Is it Acceptable to Date an Unbeliever?
At a recent church seminar,
thirty-two youths were asked to anonymously write down on a piece of paper
their answer to these questions: 1) Do you believe it is OK to marry a
Christian from a different church? 2) Do you believe it is OK to date a
Christian from a different church? Here is a summary of their responses:
Do you believe it is OK to marry a
Christian from a different church?
Do you believe it is OK to date a
Christian from a different church?
Although a majority of the youths
surveyed believed one should not marry outside of the church, about one-fifth
of the youths do not share this same conviction. When it came to the question
of dating, only a small majority of 59% believed it improper to date someone
from a different church. It is interesting to note that more sisters than
brothers (70% vs. 50%) believed we should only date inside the church.
This was a small and informal
survey, but it validated my perception that many young people are confused
about what constitutes a proper relationship with those who have not been
baptized in our church.
Let’s say a dear brother (or
sister) in Christ confided in you that he really likes someone at work or
school. He believes this may be the person of his dreams, except there is one
huge problem—she is not a member of our church. Torn between his desire to
serve God with a clear conscience and his attraction to this person, he asks
for your trusted council. How should you guide him?
This is a sensitive topic as it
not only speaks to delicate matters of the heart but also forces us to delve
uncomfortably deeper into personal convictions about faith and the Truth. It is
a complicated matter within the larger context of a diverse church body and an
important issue that requires discussion.
The intent of this article is to
candidly present biblical teachings to help guide young people in making
relationship decisions that will always honor God.
HOW DID PEOPLE “DATE” IN BIBLICAL TIMES?
If we search the Scriptures, we
will not find the command, “Thou Shalt not Date an
Unbeliever.” In fact, the Bible does not talk about “dating” at all, because
dating and courtship were viewed differently than in modern times.
The people of the Bible did not
entertain the idea of having a trial and error period in their lives, where one
could enter into casual relationships before finally committing oneself to
matrimony. Such “loose” behavior would be shunned by the community at large,
and persons conducting themselves in that way would be branded as promiscuous.

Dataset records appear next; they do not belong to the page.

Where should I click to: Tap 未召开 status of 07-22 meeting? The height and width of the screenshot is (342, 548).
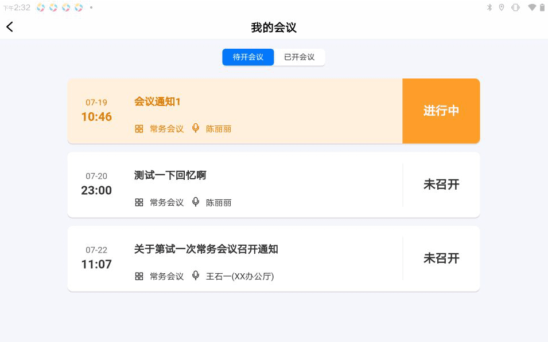(441, 258)
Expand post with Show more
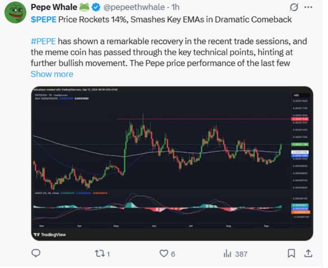328x268 pixels. coord(52,74)
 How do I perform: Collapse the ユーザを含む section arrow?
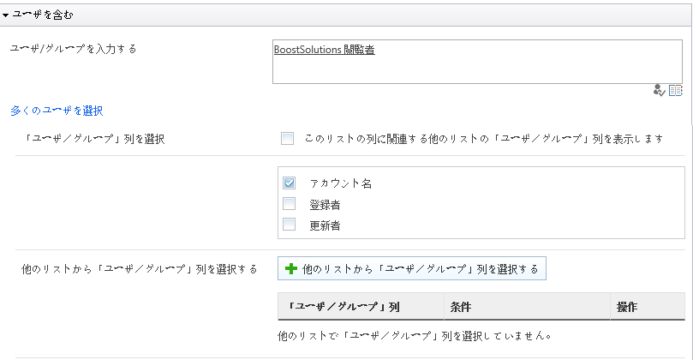click(5, 15)
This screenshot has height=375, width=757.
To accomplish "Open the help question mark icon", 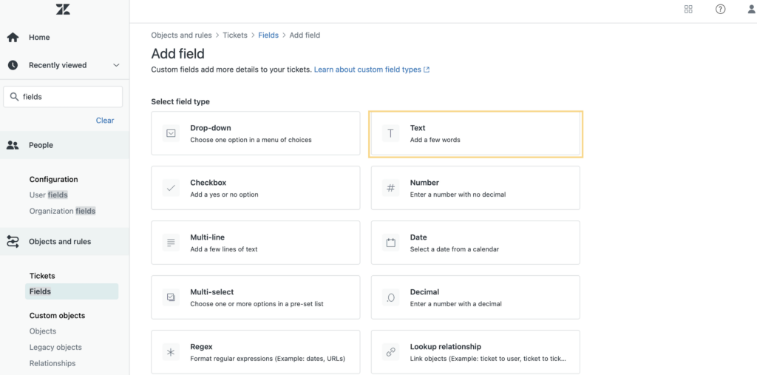I will point(720,9).
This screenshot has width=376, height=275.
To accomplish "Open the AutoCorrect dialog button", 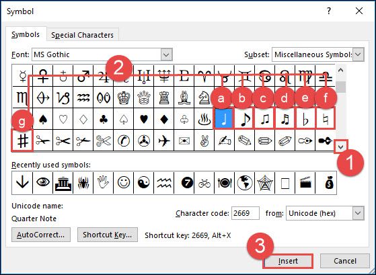I will 41,235.
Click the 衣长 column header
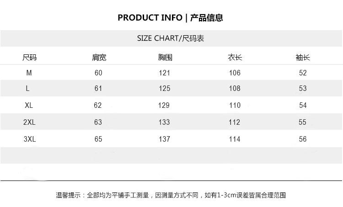 (235, 58)
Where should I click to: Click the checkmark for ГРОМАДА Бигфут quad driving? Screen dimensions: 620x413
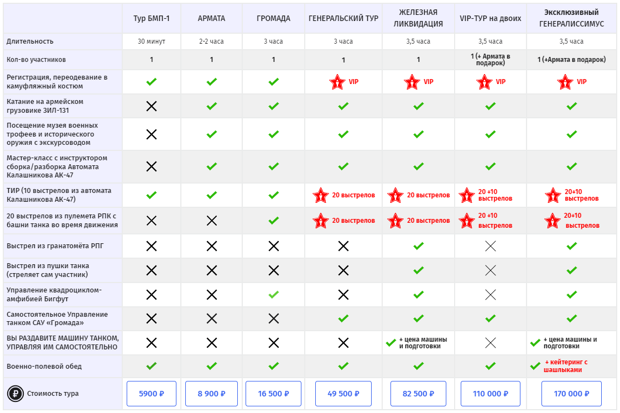coord(273,295)
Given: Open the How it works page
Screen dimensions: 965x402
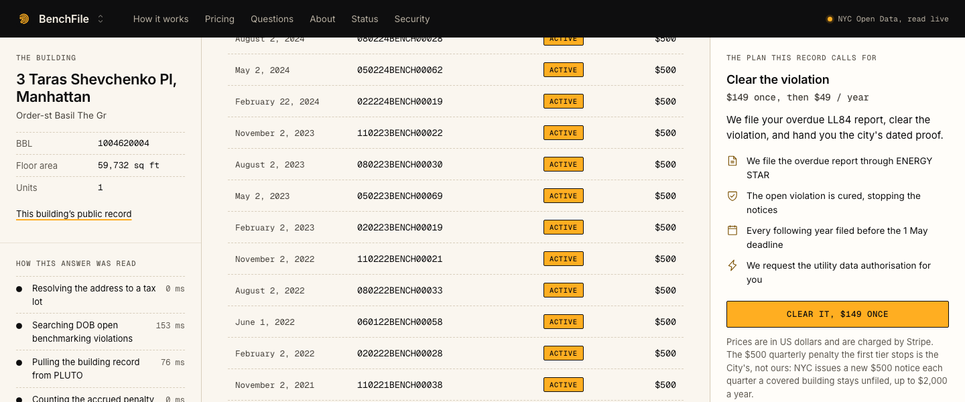Looking at the screenshot, I should coord(161,19).
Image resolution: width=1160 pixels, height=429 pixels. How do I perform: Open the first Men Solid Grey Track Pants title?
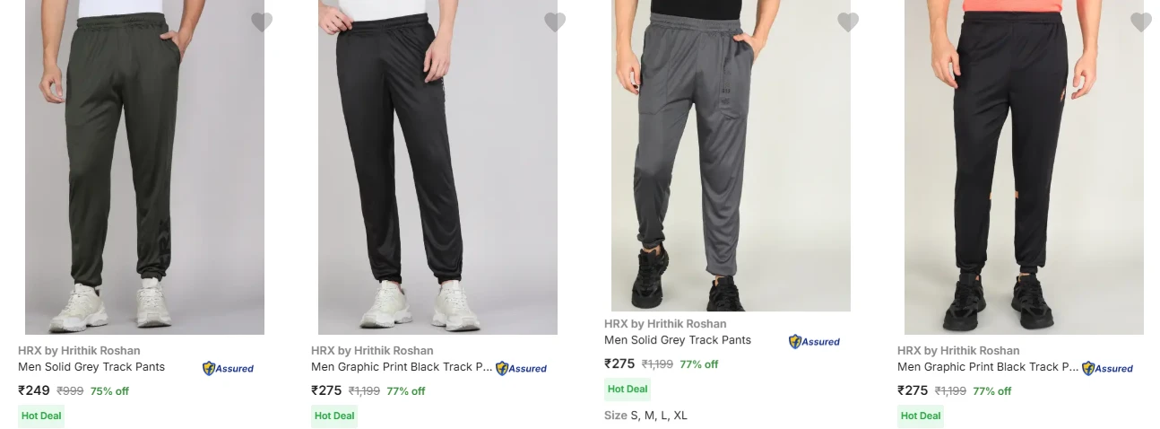pyautogui.click(x=91, y=366)

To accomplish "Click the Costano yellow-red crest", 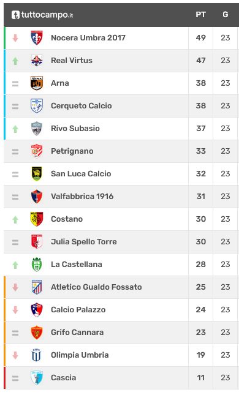I will (37, 219).
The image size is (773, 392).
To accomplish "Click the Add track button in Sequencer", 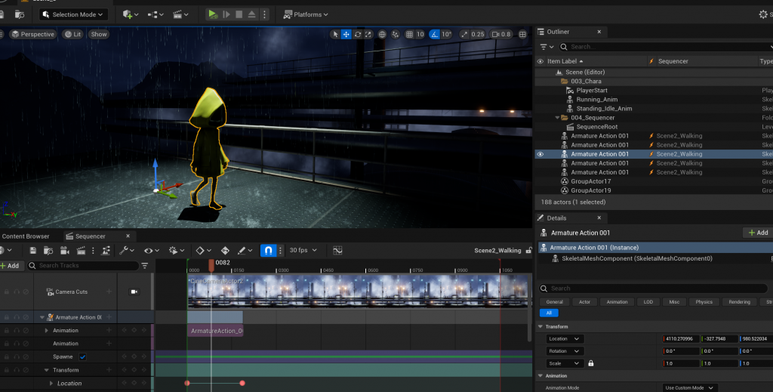I will click(11, 266).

It was more typical that a young
man who esteemed a young woman would discuss the matter with his parents, who
in turn would approach the family of the young woman. If there was acceptance,
the two were betrothed or publicly contracted to soon enter into the solemn and
sacred rite of marriage. And not a few of these unions were in fact
pre-arranged before the young man and young woman even met—a thought
inconceivable in today’s day and age!
Although the central topic here is
dating, we cannot have a meaningful discussion about dating apart from
marriage, because the goal of all dating and courtship activities is to be
FIVE BIBLE PRINCIPLES ON MARRIAGE
Although the Bible does not offer
direct references to dating, it does provide a clear definition and direction
on what constitutes a proper sexual and marital relationship, which we can
employ to guide our actions. Here are five biblical principles that are worthy
1) Sexual activity outside of God’s prescription of
marriage constitutes sexual immorality and is a serious offense
Marriage is honorable among all, and the bed
undefiled; but fornicators and adulterers God will judge. (Heb 13:4)
Now the body is not for sexual immorality but
for the Lord, and the Lord for the body. (1 Cor
Flee sexual immorality. Every sin that a man
does is outside the body, but he who commits sexual immorality sins against his
own body. Or do you not know that your body is the temple of the Holy Spirit
who is in you, whom you have from God, and you are not your own? For you were
bought at a price; therefore glorify God in your body and in your spirit, which
are God’s. (1 Cor 6:18-20)
From these verses we understand
that the only circumstance in which the bed is undefiled is within the sacred
union of marriage. Any sexual thought or deed outside of God’s marital
parameters would constitute porneia (the Greek root from which we get “pornography”),
which is translated “fornication” or “sexual immorality” in the English Bible.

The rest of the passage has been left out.